No quarto capítulo, intitulado “Modelos e receitas”, Alves discorre sobre o quê é inteligível, o quê, enfim a mente humana pode conhecer. Segundo ele, não se pode conhecer o real, o que acontece é a construção de um modelo do real, este sim é cognoscível. Se fosse possível a compreensão da realidade tal qual ela se apresenta, o conhecimento humano seria definitivo, o que não é verdadeiro já que as explicações da realidade são sempre provisórias, caem por terra sempre que o modelo criado deixa de explicar os fatos. Decorrem daí as grandes revoluções científicas, a busca sem fim por teorias mais aplicáveis.

No décimo capítulo, “As credenciais da ciência” Rubem Alves estabelece a diferença básica entre ciência e senso comum.
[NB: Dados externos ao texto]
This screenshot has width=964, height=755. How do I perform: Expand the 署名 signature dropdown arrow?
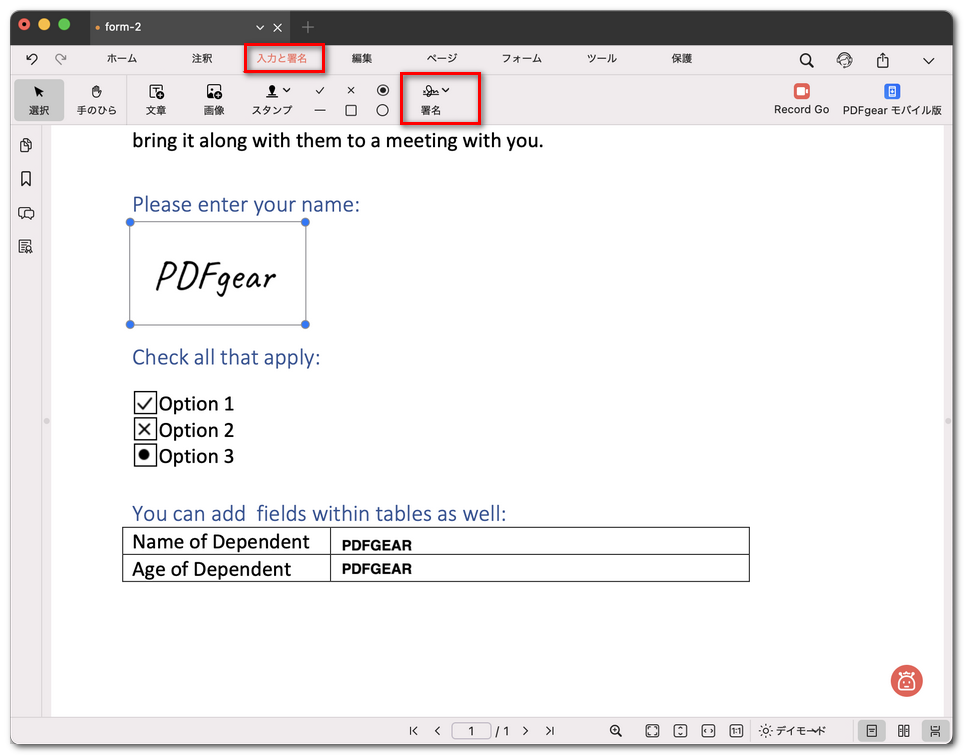coord(447,88)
O conhecimento elaborado cientificamente pode ser metodicamente testado. Também Luckesi compartilha deste ponto de vista, já que afirma categoricamente a fragilidade do conhecimento produzido pelo senso comum, pela sua pragmática sem questionamentos, mesmo admitindo ser este o primeiro modo de se conhecer algo.

No último capítulo, “Verdade e bondade”, discutiu-se o que deve ser, para o autor, o verdadeiro sentido do conhecimento científico: servir à humanidade, ser um bem social. Luckesi complementaria esta opinião, estabelecendo relação entre conhecimento e consciência social que promoveram, em suas palavras, as mudanças que afetariam efetivamente a sociedade.

No decorrer de toda a sua obra, Rubem Alves recorre e cita grandes nomes da filosofia e da ciência a exemplo de Emannuel Kant, David Hume, Descartes, Kirkegaard, Augusto Comte, John Dewey, Émile Durkheim, Karl Popper, entre outros. Tais referências não furtam ao texto o seu caráter didático, ao contrário, torna-o bastante elucidativo e interessante. Enfim, une a simplicidade estilística do autor à requintes filosóficos clássicos.